Usually we just iterate through the Future and wait for the results after submitting to the thread pool. But here we use CountDownLatch for more uniform timeout management. Take a look at the BatchOperateCallable implementation:

public class BatchOperateCallable<T.R> implements Callable<R> {

    private final CountDownLatch countDownLatch;

    private final Function<T, R> function;

    private final T request;

    /** * Whether the thread processing succeeded */
    private boolean success;

    public BatchOperateCallable(CountDownLatch countDownLatch, Function<T, R> function, T request) {
        this.countDownLatch = countDownLatch;
        this.function = function;
        this.request = request;
    }

    @Override
    public R call(a) {
        try {
            success = false;
            R result = function.apply(request);
            success = true;
            return result;
        } finally{ countDownLatch.countDown(); }}public boolean isSuccess(a) {
        returnsuccess; }}Copy the code

Regardless of whether the call is successful or an exception, we decrement the counter by one at the end of the call. When the counter is reduced to 0, all concurrent calls are completed. Otherwise, if the counter does not return to zero within the specified time, the concurrent call times out and an exception is thrown.

A potential problem

One problem with concurrent calls is that we magnify the traffic to the downstream interface, in extreme cases by hundreds or thousands of times.

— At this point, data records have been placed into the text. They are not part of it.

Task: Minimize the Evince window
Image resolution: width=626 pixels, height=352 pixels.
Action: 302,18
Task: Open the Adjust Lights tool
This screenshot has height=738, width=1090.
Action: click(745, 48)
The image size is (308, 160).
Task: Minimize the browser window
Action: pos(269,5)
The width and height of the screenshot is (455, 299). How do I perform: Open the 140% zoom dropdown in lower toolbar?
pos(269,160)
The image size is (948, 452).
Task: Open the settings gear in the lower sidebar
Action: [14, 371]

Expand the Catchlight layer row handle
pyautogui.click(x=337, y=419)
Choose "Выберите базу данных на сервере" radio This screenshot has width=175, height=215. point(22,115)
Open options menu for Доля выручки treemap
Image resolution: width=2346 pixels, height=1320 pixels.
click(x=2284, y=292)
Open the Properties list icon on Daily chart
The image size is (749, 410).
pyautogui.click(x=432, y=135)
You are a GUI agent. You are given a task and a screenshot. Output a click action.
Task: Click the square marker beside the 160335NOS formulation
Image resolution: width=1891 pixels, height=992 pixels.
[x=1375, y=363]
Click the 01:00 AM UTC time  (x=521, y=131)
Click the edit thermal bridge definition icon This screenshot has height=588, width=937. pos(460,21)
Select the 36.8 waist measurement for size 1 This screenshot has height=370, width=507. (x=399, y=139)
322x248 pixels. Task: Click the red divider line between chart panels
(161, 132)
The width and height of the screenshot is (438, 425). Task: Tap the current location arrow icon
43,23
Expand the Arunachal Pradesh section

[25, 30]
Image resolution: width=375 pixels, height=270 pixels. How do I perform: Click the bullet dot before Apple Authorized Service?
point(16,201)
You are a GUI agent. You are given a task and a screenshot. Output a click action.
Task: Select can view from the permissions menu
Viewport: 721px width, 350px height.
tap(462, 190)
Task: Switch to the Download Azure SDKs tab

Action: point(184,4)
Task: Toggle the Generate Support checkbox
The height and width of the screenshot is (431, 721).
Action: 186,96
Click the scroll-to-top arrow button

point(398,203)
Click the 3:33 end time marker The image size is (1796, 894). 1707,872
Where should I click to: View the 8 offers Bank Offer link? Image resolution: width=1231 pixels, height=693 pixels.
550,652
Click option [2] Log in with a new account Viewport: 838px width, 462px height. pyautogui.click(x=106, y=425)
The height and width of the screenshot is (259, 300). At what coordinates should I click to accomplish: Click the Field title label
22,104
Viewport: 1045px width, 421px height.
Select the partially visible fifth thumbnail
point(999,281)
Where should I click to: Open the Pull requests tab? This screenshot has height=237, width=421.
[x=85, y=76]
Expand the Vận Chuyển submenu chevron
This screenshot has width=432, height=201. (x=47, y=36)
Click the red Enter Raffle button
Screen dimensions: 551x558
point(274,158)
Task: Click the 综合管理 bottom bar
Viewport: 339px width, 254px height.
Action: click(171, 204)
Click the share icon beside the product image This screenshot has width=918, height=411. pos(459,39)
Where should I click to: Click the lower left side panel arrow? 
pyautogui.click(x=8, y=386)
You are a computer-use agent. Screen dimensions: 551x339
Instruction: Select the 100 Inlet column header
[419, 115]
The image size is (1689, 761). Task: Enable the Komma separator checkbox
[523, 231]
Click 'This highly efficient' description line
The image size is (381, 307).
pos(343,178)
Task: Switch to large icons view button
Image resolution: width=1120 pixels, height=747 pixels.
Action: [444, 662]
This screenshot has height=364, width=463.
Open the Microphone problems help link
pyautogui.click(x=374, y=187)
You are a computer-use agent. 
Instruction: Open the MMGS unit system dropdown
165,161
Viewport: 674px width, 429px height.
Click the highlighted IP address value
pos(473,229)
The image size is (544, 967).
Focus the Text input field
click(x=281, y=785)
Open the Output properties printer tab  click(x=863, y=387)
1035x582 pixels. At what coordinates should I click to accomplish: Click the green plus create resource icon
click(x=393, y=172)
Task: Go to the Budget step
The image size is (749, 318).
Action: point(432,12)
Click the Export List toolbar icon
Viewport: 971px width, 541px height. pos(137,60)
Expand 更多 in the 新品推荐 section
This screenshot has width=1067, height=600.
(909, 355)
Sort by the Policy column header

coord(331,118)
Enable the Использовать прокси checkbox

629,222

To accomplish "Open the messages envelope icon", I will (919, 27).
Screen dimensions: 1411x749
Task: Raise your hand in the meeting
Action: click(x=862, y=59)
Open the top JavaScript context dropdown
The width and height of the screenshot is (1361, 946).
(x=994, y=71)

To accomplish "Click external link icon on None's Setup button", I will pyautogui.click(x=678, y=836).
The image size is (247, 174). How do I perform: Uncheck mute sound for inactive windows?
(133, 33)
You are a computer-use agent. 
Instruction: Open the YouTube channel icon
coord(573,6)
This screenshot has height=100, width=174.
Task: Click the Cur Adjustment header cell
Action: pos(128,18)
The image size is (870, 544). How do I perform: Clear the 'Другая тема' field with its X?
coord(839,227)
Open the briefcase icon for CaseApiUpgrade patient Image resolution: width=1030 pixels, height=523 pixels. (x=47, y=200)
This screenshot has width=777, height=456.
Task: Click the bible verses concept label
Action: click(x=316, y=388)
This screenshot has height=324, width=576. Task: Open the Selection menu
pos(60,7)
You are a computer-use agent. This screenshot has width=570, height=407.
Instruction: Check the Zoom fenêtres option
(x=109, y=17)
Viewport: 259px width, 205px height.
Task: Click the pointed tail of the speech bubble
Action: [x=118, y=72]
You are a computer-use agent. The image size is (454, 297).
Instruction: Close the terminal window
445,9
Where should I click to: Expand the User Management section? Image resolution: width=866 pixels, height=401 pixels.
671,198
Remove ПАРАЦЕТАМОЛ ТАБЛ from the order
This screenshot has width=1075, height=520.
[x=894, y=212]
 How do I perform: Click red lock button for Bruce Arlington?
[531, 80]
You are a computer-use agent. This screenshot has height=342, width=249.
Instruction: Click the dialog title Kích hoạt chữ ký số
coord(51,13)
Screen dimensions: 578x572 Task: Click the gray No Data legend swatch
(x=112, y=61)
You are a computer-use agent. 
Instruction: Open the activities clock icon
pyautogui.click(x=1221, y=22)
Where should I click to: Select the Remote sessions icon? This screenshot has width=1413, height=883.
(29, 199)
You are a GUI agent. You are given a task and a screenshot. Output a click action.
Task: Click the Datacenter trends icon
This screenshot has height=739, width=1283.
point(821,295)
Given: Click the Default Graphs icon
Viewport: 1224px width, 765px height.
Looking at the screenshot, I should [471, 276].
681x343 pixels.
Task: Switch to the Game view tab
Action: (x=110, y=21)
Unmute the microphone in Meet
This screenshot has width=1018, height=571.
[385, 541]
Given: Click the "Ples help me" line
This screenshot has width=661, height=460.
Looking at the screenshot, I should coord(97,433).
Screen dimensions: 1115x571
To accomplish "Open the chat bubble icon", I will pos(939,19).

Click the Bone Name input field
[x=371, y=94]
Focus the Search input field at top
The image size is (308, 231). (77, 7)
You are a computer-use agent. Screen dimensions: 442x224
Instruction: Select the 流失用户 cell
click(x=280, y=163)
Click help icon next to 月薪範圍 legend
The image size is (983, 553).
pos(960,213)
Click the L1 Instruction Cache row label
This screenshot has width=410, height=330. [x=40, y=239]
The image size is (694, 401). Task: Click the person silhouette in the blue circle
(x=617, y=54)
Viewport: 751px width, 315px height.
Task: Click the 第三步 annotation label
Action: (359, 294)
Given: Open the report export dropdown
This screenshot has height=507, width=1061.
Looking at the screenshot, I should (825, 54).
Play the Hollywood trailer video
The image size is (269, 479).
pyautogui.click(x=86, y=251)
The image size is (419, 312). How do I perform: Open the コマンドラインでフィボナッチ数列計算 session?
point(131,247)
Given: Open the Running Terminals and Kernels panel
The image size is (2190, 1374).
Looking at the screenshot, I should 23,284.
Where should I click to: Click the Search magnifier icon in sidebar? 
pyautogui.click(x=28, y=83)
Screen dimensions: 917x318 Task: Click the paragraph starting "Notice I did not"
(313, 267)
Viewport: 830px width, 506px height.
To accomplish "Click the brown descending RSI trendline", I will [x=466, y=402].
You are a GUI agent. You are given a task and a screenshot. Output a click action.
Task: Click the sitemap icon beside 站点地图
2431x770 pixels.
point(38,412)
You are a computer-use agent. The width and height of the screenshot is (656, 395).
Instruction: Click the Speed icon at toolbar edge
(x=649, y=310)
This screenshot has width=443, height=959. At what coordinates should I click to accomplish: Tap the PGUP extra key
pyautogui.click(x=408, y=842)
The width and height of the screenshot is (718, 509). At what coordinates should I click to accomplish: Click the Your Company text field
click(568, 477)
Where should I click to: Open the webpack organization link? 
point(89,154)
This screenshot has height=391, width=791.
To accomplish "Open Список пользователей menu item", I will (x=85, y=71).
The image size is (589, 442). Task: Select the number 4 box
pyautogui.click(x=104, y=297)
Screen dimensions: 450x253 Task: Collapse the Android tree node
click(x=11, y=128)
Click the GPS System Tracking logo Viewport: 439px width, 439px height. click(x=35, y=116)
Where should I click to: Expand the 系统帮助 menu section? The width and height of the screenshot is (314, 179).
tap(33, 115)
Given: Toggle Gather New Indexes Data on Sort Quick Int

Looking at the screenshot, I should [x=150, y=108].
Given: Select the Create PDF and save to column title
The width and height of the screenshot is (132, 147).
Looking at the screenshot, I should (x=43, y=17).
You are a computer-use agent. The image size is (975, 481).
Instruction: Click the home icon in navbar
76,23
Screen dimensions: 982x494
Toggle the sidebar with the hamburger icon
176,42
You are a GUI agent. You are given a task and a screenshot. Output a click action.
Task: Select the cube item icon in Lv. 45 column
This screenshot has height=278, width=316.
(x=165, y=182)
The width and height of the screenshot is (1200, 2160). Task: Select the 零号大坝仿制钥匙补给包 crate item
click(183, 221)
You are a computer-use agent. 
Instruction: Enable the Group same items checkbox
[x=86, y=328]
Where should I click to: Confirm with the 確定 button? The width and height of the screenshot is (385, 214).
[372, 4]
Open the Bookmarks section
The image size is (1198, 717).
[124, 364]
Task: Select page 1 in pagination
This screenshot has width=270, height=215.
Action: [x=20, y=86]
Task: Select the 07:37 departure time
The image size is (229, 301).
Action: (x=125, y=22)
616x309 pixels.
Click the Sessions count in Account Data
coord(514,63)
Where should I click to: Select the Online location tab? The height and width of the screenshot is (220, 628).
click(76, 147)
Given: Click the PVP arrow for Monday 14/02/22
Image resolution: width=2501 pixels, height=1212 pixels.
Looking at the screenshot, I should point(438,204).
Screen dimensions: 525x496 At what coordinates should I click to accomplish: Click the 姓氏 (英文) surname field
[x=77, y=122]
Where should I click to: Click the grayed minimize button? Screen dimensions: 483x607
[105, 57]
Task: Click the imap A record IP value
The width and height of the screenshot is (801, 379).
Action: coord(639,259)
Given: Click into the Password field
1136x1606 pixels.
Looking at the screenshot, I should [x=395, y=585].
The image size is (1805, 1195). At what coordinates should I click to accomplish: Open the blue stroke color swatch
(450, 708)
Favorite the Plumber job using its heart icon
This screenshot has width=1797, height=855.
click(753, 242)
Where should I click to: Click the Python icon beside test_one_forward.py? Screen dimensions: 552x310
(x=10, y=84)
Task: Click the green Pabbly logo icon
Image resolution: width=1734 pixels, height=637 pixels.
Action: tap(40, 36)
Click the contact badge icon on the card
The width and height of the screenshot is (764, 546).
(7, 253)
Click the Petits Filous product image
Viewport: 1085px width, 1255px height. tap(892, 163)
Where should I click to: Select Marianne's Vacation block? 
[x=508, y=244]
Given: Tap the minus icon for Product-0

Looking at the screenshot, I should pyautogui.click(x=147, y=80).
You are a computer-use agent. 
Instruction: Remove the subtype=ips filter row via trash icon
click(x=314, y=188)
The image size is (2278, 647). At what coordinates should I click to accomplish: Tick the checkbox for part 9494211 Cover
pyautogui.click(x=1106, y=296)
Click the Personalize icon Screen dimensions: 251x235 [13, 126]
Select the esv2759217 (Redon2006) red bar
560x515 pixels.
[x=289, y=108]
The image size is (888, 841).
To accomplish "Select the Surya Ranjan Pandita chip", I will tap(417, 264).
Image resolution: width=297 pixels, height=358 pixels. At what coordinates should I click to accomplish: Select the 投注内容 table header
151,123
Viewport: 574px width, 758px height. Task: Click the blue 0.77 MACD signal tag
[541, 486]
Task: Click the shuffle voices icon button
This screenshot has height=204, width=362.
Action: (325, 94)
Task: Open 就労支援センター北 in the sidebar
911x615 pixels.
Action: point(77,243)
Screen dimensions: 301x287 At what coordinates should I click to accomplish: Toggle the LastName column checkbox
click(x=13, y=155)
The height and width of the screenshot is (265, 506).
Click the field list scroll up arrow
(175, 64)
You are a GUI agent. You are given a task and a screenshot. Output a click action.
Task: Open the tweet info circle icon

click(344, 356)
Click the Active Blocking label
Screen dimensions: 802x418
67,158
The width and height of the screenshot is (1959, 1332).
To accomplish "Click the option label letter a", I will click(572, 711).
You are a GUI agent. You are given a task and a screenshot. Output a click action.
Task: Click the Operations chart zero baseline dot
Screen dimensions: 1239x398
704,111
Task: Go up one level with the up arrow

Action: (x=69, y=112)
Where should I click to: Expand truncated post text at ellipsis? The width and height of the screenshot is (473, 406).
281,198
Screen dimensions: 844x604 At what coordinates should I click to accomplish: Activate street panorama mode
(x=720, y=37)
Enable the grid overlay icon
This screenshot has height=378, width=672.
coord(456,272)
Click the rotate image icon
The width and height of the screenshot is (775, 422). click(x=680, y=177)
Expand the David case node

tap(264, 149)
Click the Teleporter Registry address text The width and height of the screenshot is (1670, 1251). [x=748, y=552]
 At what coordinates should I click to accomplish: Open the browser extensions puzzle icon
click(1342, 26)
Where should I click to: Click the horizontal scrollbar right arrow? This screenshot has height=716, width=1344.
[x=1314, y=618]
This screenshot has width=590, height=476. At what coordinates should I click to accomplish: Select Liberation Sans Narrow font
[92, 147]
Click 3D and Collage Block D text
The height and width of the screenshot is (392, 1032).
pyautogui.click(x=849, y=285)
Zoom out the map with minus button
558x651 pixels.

If the downstream service does not take defensive measures such as limiting traffic, we are very likely to suspend the downstream service (such failures are common). Therefore, flow control is required for the entire concurrent call. There are two methods of traffic control. One is that if the micro service adopts mesh mode, QPS for RPC calls can be configured in sidecar to control the access to downstream services globally. (The choice of single-node traffic limiting or cluster traffic limiting depends on the mode supported by sidecar and the traffic volume of the service. Generally speaking, if the average traffic is small, it is recommended to choose single-node traffic limiting, because the fluctuation of cluster traffic limiting is often higher than that of single-node traffic limiting, and too small traffic will cause misjudgment. If mesh is not enabled, you need to implement traffic limiter in your code. Guava’s RateLimiter class is recommended here, but it only supports single-node traffic limiting. If you want to implement traffic limiting in a cluster, the complexity of the solution will be further increased

summary

Abstract the scenarios encountered in the project development and provide a general solution as far as possible is an important way for every developer to improve code reuse and stability. Concurrent Rpc calls are a common solution, and I hope the implementation of this article will help you.